## Data excerpts
BEGIN

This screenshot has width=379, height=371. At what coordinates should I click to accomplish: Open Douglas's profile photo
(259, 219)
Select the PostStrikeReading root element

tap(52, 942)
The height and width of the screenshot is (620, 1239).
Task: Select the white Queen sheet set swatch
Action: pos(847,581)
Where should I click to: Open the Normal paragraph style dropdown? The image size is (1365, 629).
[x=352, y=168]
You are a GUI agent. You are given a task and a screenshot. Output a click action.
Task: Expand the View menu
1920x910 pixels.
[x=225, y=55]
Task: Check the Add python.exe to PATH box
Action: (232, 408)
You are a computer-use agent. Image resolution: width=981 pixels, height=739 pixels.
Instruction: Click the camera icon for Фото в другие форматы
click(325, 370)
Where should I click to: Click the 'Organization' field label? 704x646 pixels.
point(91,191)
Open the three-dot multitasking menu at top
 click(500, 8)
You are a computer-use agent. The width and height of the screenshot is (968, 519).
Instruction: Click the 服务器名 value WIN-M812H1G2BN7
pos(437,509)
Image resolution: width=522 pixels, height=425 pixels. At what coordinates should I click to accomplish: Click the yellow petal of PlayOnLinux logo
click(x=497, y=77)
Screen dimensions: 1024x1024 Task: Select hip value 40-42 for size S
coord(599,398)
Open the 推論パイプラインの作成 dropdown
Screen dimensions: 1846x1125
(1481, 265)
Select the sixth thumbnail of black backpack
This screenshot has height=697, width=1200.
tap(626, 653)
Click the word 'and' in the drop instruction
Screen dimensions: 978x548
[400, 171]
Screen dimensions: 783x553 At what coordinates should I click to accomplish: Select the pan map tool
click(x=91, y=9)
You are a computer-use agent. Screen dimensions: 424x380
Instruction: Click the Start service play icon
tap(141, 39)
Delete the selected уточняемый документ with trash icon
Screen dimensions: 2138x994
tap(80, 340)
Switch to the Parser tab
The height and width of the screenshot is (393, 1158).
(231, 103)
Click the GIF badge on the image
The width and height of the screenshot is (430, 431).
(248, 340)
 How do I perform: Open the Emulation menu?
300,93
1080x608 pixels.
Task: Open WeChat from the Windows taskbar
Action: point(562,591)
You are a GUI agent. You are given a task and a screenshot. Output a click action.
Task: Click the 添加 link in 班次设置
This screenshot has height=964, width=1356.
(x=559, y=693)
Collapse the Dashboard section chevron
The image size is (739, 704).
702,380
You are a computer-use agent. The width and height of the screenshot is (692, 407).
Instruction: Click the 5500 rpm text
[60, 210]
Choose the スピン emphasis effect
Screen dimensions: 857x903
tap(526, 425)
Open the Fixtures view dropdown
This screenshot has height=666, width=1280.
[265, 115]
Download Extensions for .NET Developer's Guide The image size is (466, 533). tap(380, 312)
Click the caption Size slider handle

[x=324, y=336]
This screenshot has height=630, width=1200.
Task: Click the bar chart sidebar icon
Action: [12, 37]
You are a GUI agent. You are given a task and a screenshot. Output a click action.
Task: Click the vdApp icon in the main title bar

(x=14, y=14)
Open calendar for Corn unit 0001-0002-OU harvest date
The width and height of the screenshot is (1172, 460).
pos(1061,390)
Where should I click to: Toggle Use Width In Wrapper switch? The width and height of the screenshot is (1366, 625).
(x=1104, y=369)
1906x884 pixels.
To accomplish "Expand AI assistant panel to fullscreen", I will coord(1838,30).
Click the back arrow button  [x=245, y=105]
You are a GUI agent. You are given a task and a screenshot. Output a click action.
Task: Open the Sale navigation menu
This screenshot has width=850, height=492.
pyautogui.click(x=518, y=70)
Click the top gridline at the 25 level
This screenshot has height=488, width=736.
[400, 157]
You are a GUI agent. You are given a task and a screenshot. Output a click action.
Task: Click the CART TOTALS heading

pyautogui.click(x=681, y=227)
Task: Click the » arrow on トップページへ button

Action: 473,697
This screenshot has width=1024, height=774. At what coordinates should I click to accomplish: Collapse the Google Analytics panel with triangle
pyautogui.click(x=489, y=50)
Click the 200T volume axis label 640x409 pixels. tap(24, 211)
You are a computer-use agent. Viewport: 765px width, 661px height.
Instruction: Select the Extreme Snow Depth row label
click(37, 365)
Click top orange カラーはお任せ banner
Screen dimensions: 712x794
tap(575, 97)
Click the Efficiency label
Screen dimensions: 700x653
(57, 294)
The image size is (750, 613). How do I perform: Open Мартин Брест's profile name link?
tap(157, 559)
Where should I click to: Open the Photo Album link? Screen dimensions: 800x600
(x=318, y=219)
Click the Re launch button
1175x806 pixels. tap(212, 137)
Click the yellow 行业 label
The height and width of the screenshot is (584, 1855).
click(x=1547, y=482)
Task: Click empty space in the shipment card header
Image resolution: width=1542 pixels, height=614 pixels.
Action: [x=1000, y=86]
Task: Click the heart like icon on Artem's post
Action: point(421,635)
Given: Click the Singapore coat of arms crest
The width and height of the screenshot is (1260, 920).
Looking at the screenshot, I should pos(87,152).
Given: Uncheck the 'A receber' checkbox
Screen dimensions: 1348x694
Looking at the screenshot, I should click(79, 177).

END

Using the entries above, print each one again without any alteration.

This screenshot has width=379, height=371. At what coordinates should I click to accomplish: Open Douglas's profile photo
(259, 219)
Select the PostStrikeReading root element

tap(52, 942)
The height and width of the screenshot is (620, 1239).
Task: Select the white Queen sheet set swatch
Action: pos(847,581)
Where should I click to: Open the Normal paragraph style dropdown? The image size is (1365, 629).
[x=352, y=168]
You are a GUI agent. You are given a task and a screenshot. Output a click action.
Task: Expand the View menu
1920x910 pixels.
[x=225, y=55]
Task: Check the Add python.exe to PATH box
Action: (232, 408)
You are a computer-use agent. Image resolution: width=981 pixels, height=739 pixels.
Instruction: Click the camera icon for Фото в другие форматы
click(325, 370)
Where should I click to: Click the 'Organization' field label? 704x646 pixels.
point(91,191)
Open the three-dot multitasking menu at top
 click(500, 8)
You are a computer-use agent. The width and height of the screenshot is (968, 519).
Instruction: Click the 服务器名 value WIN-M812H1G2BN7
pos(437,509)
Image resolution: width=522 pixels, height=425 pixels. At what coordinates should I click to accomplish: Click the yellow petal of PlayOnLinux logo
click(x=497, y=77)
Screen dimensions: 1024x1024 Task: Select hip value 40-42 for size S
coord(599,398)
Open the 推論パイプラインの作成 dropdown
Screen dimensions: 1846x1125
(1481, 265)
Select the sixth thumbnail of black backpack
This screenshot has height=697, width=1200.
tap(626, 653)
Click the word 'and' in the drop instruction
Screen dimensions: 978x548
[400, 171]
Screen dimensions: 783x553 At what coordinates should I click to accomplish: Select the pan map tool
click(x=91, y=9)
You are a computer-use agent. Screen dimensions: 424x380
Instruction: Click the Start service play icon
tap(141, 39)
Delete the selected уточняемый документ with trash icon
Screen dimensions: 2138x994
tap(80, 340)
Switch to the Parser tab
The height and width of the screenshot is (393, 1158).
(231, 103)
Click the GIF badge on the image
The width and height of the screenshot is (430, 431).
(248, 340)
 How do I perform: Open the Emulation menu?
300,93
1080x608 pixels.
Task: Open WeChat from the Windows taskbar
Action: point(562,591)
You are a GUI agent. You are given a task and a screenshot. Output a click action.
Task: Click the 添加 link in 班次设置
This screenshot has height=964, width=1356.
(x=559, y=693)
Collapse the Dashboard section chevron
The image size is (739, 704).
702,380
You are a computer-use agent. The width and height of the screenshot is (692, 407).
Instruction: Click the 5500 rpm text
[60, 210]
Choose the スピン emphasis effect
Screen dimensions: 857x903
tap(526, 425)
Open the Fixtures view dropdown
This screenshot has height=666, width=1280.
[265, 115]
Download Extensions for .NET Developer's Guide The image size is (466, 533). tap(380, 312)
Click the caption Size slider handle

[x=324, y=336]
This screenshot has height=630, width=1200.
Task: Click the bar chart sidebar icon
Action: [12, 37]
You are a GUI agent. You are given a task and a screenshot. Output a click action.
Task: Click the vdApp icon in the main title bar

(x=14, y=14)
Open calendar for Corn unit 0001-0002-OU harvest date
The width and height of the screenshot is (1172, 460).
pos(1061,390)
Where should I click to: Toggle Use Width In Wrapper switch? The width and height of the screenshot is (1366, 625).
(x=1104, y=369)
1906x884 pixels.
To accomplish "Expand AI assistant panel to fullscreen", I will coord(1838,30).
Click the back arrow button  [x=245, y=105]
You are a GUI agent. You are given a task and a screenshot. Output a click action.
Task: Open the Sale navigation menu
This screenshot has width=850, height=492.
pyautogui.click(x=518, y=70)
Click the top gridline at the 25 level
This screenshot has height=488, width=736.
[400, 157]
You are a GUI agent. You are given a task and a screenshot. Output a click action.
Task: Click the CART TOTALS heading

pyautogui.click(x=681, y=227)
Task: Click the » arrow on トップページへ button

Action: 473,697
This screenshot has width=1024, height=774. At what coordinates should I click to accomplish: Collapse the Google Analytics panel with triangle
pyautogui.click(x=489, y=50)
Click the 200T volume axis label 640x409 pixels. tap(24, 211)
You are a computer-use agent. Viewport: 765px width, 661px height.
Instruction: Select the Extreme Snow Depth row label
click(37, 365)
Click top orange カラーはお任せ banner
Screen dimensions: 712x794
tap(575, 97)
Click the Efficiency label
Screen dimensions: 700x653
(57, 294)
The image size is (750, 613). How do I perform: Open Мартин Брест's profile name link?
tap(157, 559)
Where should I click to: Open the Photo Album link? Screen dimensions: 800x600
(x=318, y=219)
Click the Re launch button
1175x806 pixels. tap(212, 137)
Click the yellow 行业 label
The height and width of the screenshot is (584, 1855).
click(x=1547, y=482)
Task: Click empty space in the shipment card header
Image resolution: width=1542 pixels, height=614 pixels.
Action: [x=1000, y=86]
Task: Click the heart like icon on Artem's post
Action: point(421,635)
Given: Click the Singapore coat of arms crest
The width and height of the screenshot is (1260, 920).
Looking at the screenshot, I should pos(87,152).
Given: Uncheck the 'A receber' checkbox
Screen dimensions: 1348x694
Looking at the screenshot, I should click(79, 177).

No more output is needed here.